本の要約サービスを利用しているみなさんのような読書愛好家でも、読んでいない本についてコメントしなければならない場に、一度や二度は遭遇しているに違いない。友人や同僚との会話の中、あるいは顧客へのプレゼンテーションの中など、様々な場面で読んでいない本についてコメントする状況に遭遇する。
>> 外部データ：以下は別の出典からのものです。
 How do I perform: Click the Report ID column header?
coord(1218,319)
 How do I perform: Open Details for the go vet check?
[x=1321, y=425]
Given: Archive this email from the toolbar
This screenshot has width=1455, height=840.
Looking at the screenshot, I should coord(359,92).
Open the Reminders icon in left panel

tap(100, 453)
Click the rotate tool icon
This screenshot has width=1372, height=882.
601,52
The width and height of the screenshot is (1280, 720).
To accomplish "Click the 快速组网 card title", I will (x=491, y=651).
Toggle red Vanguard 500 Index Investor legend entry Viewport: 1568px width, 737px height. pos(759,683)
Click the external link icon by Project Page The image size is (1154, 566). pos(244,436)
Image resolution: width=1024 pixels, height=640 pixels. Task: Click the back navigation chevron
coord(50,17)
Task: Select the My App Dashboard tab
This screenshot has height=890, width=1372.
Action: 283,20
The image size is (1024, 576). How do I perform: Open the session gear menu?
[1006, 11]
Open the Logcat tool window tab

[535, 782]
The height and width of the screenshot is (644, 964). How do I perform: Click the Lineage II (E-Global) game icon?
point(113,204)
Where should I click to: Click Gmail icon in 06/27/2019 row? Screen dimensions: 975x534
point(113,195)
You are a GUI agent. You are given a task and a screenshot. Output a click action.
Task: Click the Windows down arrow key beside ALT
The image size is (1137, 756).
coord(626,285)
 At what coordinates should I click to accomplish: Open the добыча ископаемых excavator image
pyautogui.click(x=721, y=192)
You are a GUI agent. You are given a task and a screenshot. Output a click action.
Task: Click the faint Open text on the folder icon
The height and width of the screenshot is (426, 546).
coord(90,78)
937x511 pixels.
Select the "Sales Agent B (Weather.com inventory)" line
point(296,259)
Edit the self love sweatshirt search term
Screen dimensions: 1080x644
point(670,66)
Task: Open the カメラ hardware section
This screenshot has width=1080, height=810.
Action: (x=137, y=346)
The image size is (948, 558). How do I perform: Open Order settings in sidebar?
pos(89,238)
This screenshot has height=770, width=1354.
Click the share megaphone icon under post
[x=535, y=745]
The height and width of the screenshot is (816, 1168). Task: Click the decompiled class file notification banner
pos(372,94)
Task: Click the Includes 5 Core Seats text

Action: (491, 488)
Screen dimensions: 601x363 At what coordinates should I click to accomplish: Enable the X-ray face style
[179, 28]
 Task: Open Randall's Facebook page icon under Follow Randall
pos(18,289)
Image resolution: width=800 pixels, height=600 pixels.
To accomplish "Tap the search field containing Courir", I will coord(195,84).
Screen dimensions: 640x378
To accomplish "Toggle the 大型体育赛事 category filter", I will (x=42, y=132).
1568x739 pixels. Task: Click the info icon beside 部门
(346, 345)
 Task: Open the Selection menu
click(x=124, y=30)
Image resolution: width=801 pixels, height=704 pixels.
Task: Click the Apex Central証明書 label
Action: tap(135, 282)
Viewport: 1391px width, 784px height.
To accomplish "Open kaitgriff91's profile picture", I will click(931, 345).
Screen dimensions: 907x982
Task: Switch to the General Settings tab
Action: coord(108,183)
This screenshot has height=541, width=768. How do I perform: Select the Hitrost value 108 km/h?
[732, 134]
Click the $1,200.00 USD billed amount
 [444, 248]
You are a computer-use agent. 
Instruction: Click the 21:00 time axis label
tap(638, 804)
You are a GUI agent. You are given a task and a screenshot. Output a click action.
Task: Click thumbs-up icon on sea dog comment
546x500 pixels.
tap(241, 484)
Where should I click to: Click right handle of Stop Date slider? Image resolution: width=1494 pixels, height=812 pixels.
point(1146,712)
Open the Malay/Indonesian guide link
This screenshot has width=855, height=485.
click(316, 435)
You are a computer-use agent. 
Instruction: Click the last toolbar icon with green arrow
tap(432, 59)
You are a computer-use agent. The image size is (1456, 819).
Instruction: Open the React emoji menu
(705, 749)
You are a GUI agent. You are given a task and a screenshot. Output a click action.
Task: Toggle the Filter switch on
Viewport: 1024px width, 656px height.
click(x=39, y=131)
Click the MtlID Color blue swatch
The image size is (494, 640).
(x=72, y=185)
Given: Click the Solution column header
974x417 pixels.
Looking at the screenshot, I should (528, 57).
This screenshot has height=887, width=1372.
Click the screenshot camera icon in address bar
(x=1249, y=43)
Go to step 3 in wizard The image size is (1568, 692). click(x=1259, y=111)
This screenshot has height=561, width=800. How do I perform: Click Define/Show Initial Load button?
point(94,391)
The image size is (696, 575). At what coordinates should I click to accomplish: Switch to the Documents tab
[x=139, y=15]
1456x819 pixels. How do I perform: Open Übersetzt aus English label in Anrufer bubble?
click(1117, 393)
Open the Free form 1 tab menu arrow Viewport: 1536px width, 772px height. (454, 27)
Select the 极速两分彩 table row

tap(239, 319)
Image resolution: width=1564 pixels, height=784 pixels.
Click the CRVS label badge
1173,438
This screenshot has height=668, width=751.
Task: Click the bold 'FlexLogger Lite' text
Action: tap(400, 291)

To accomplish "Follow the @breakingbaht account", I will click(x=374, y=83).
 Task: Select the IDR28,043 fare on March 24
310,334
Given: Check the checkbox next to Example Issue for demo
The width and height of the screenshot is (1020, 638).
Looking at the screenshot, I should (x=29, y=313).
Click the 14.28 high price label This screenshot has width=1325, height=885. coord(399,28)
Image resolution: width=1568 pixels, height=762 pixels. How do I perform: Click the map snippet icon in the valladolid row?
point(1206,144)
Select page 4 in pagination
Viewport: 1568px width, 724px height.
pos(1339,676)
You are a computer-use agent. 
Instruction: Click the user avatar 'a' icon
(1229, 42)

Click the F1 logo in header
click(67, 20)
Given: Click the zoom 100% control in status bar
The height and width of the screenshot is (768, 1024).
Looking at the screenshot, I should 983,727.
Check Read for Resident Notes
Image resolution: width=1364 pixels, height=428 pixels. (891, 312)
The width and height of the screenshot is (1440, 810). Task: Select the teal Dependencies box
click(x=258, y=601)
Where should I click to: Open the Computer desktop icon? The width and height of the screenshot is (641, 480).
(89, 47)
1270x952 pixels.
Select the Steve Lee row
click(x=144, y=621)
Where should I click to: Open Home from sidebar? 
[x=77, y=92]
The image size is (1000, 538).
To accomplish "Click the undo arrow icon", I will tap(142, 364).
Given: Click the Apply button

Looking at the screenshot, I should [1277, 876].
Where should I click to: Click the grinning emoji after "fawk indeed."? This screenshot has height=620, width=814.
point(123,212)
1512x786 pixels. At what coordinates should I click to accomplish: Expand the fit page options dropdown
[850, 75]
そして、そのたびにやましさを感じる。なぜだろうか。読んでいないのだから、やましいのは当然かもしれない。
とはいえ本書で明らかにされるように、「読んだ」と「読んでいない」の区別は簡単ではない。私たちは「読んでいない」ことを過度に気にしているのではないか。本書の中に引用される文学作品の登場人物、あるいは作家たちの考えを読むと、読書について当たり前と思っていたことが、じつは思い込みに過ぎないのでは……と気付かされる。
本を読んでいなくとも、その本について語ることは、当然できるのだ。
ただし本書は、本を読まないことを単に推奨しているのではない。テクストが秘めているものを深いところから汲み取るために、本を読んでいない状況を活かすことができると主張しているのである。そのためにはどういう認識、心構えが必要なのか。流し読みでも飛ばし読みでも構わない、本要約と本書を読んで、ぜひ考えてみていただきたい。そこに自己発見と創造への道がある。

本書の要点

・読んでいない本について語るとき、人々が感じるやましさを解消することが本書の目的である。
・「読んでいない」という状態は単純なものではない。「読んだ」状態との区分けも簡単にできるものではない。
・読んでいない本について語る「状況」について具体的に検討することで、本について語ることの意味が見えてくる。
・読んでいない本について語る際に注意すべき点を意識すれば、そうした状況を活用し、創造に向かうことすら可能である。